This is a 66-year-old diabetic woman with a history of hepatitis C virus of post-transfusion aetiology.
In January 2006 she presented with a persistent voiding syndrome which did not respond to treatment and she underwent cystoscopy with subsequent TUR. She was diagnosed with pTa G3 bladder carcinoma and started treatment with intravesical BCG.
The follow-up TUR at the end of BCG treatment detected the presence of multiple foci of carcinoma in the bladder, confirming the diagnosis of urothelial carcinoma invading the muscular layer (pT2 G3).
In July 2006 she underwent a radical cystectomy with urinary diversion by means of a Mainz II type ureterosigmoidostomy. The pathological anatomy showed a high-grade urothelial carcinoma with invasion of the muscular layer and involvement of one of the resected lymph nodes, a pT2a N1. No distant metastases were detected.
Two weeks after the operation, he presented with disorientation and a tendency to sleep in the context of a condition compatible with a urinary tract infection. After 24 hours of observation, intravenous hydration and antibiotic therapy, she recovered and was discharged on oral antibiotics.
Ten days later she returned to the hospital with the appearance of dyspraxia, a tendency to sleep, incoherent speech and drowsiness. During the episode she also presented a febrile peak of 38.5ºC. Biochemistry and haemogram were normal (no leukocytosis or neutrophilia). An abdominal ultrasound scan identified moderate bilateral hydronephrosis and a CT scan of the brain was normal.
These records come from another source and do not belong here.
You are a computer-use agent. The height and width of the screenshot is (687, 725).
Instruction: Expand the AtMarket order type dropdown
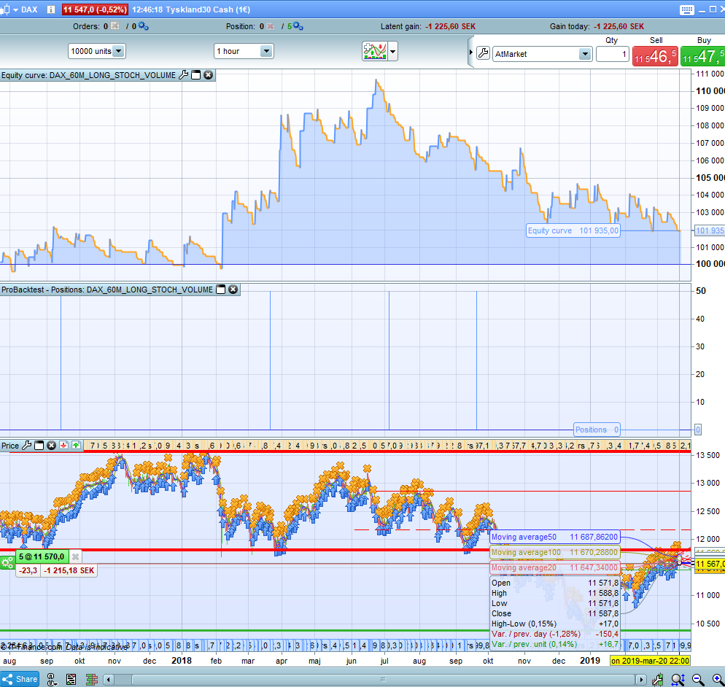click(x=584, y=54)
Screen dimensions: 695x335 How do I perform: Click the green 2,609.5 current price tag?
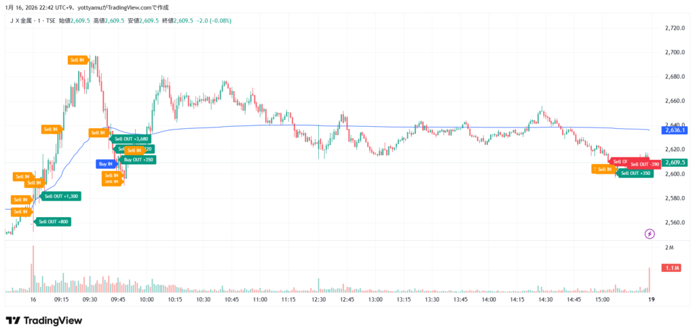pyautogui.click(x=675, y=163)
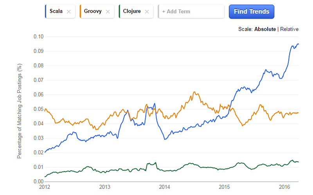
Task: Switch scale to Relative
Action: tap(289, 29)
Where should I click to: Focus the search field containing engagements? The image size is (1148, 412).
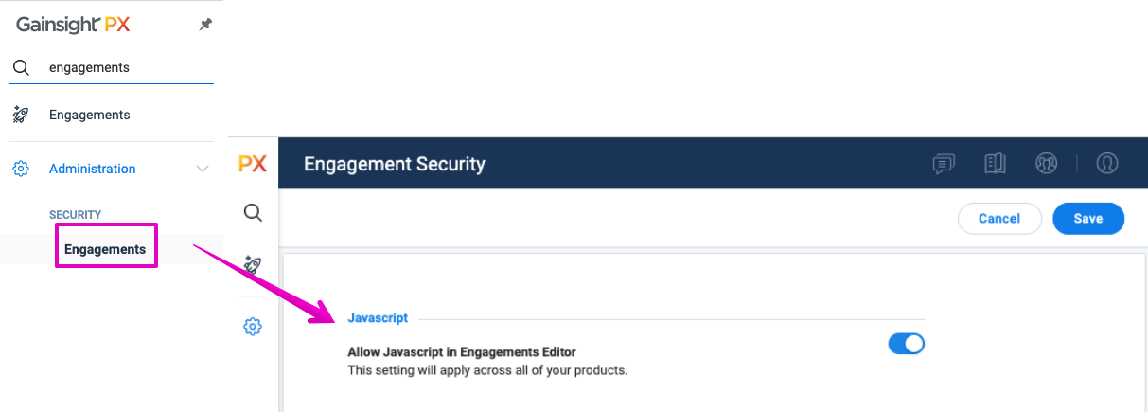tap(112, 68)
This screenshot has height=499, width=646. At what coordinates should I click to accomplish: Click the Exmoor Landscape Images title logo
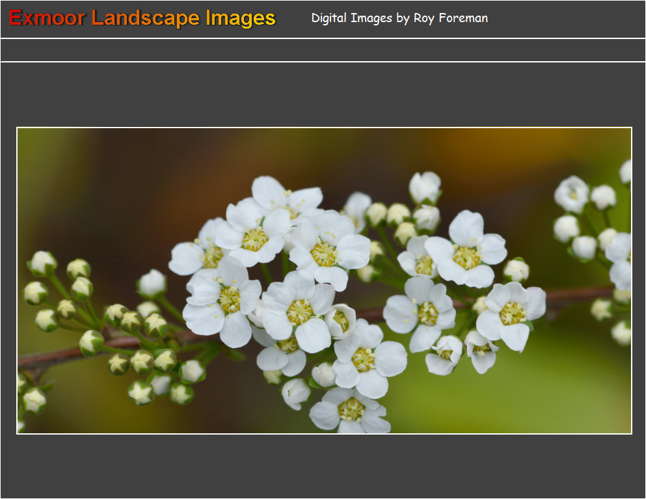pos(142,18)
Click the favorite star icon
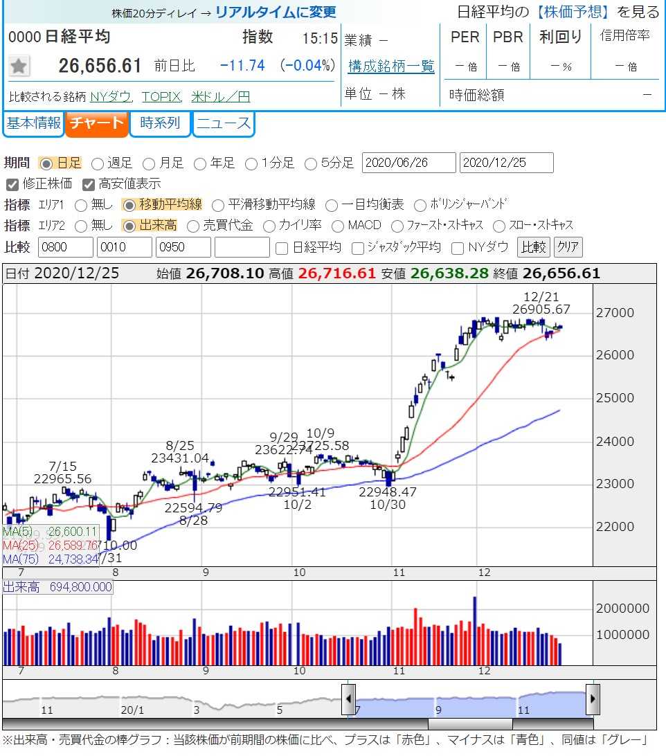 [x=19, y=66]
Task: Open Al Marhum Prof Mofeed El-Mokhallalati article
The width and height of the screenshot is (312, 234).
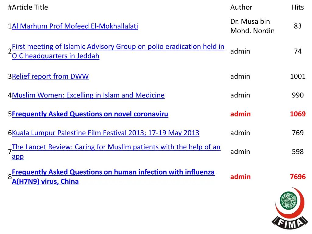Action: tap(75, 26)
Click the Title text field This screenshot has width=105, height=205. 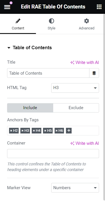pyautogui.click(x=48, y=73)
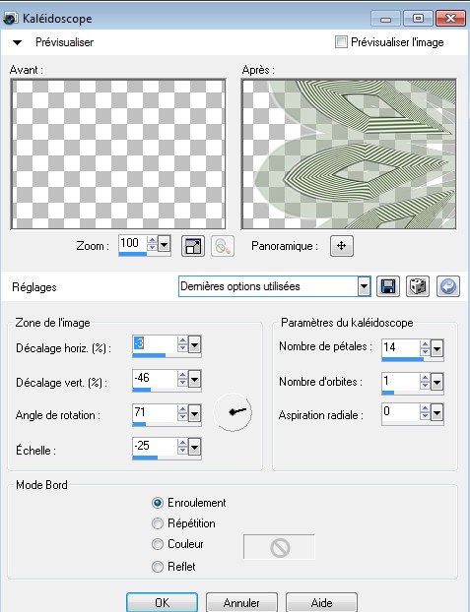
Task: Open the Échelle value dropdown arrow
Action: tap(194, 447)
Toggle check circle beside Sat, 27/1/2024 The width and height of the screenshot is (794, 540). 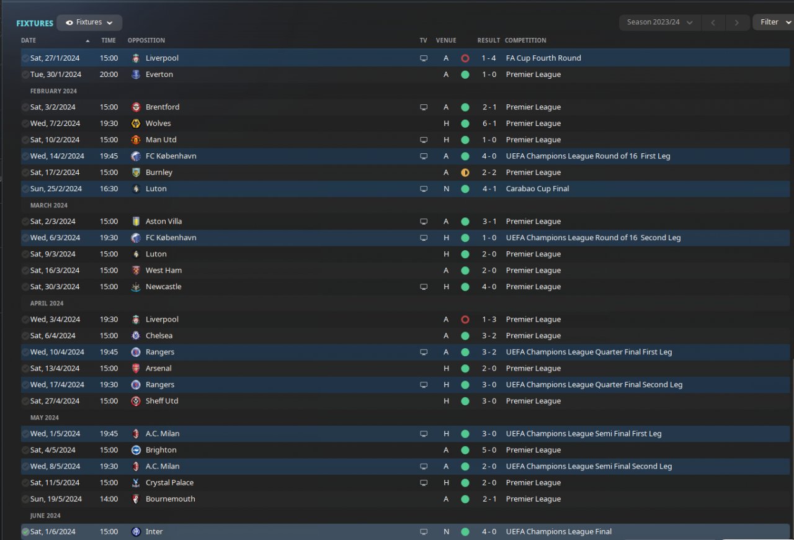pyautogui.click(x=25, y=58)
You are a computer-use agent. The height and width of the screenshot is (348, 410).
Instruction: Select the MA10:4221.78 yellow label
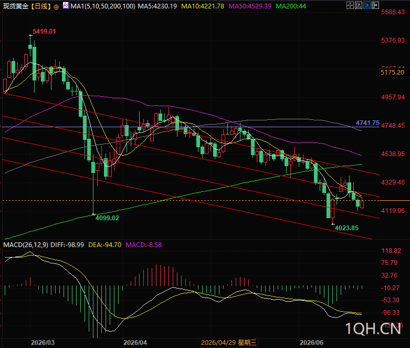point(203,6)
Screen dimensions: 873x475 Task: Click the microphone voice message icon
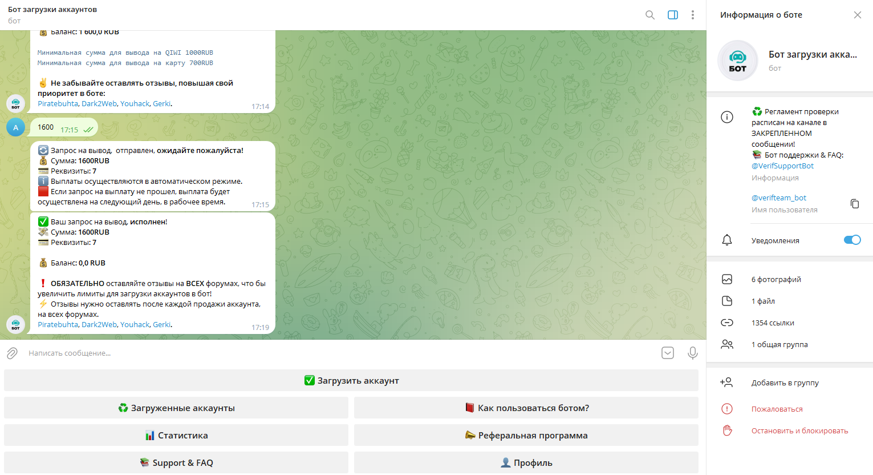[x=692, y=353]

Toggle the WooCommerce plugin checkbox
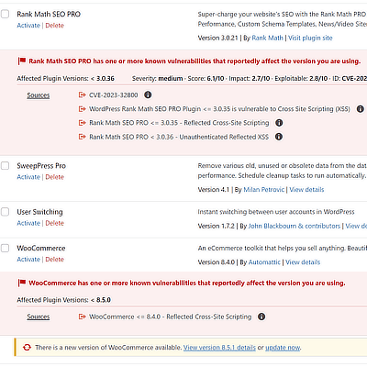coord(5,248)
During her admission, and after initiation of broad-spectrum antibiotic treatment and fluid therapy, the confusional picture gradually resolved until complete recovery.
A few days later, the patient again presented cognitive deterioration. On this occasion, the onset of the central symptoms had been similar, with dyspraxia, sudden difficulty in performing daily tasks, somnolence and obtundation, but on this occasion she came to the hospital in a coma, with a Glasgow Glasgow Glasgow score of 8.
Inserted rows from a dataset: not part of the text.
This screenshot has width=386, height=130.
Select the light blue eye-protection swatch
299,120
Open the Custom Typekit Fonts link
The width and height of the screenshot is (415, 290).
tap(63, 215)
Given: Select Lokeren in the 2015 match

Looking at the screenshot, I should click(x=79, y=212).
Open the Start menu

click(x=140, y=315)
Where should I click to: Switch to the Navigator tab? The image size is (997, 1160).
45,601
Laboratory tests showed only moderate hyperglycaemia and slightly elevated transaminases.
An electroencephalogram showed slow waves over areas of both hemispheres, characteristic findings of metabolic encephalopathy. A CT scan of the brain showed no structural abnormalities. Similar to the previous admission, after several days in hospital with supportive fluid therapy and absolute diet, the patient experienced a progressive improvement with complete clinical recovery.
Three weeks later, the patient again noticed symptoms of dyspraxia and a tendency to sleep with progressive onset. She went to the emergency department where she was evaluated without finding any alterations in the examination or in the analytical or imaging tests, so she was sent home; there was no fever or any other symptoms suggestive of infection. Twenty-four hours later, she presented with a severely altered level of consciousness with a Glasgow score of 6.
On this occasion, the patient had started a first cycle of adjuvant chemotherapy 15 days earlier, with taxol 175 mg/m2 and carboplatin AUC 5. All other electrolyte parameters, including calcaemia, were strictly normal. Venous blood gas analysis showed a pH of 7.44. Brain CT and chest X-ray were normal.
Given the presence of repeated episodes of confusional syndrome of probable metabolic cause, all within 3 months of the cystectomy, it was considered that this could be a metabolic complication of the shunt. After ruling out metabolic acidosis, it was decided to request blood ammonium levels, which showed an ammonaemia of 400 micrograms/dl (normal between 17-80).
Given the diagnosis of hyperammonaemic encephalopathy of non-hepatic cause, fluid therapy, absolute diet, lactulose enemas were started and, given the clinical severity, haemodialysis was started. After 3 haemodialysis sessions, the patient experienced a neurological recovery parallel to the correction of ammonium levels, which decreased to normal.
Subsequently, the ureterosigmoidostomy was surgically converted to an ileal conduit. Currently the patient continues with adjuvant chemotherapy treatment and has not had any new confusional episodes.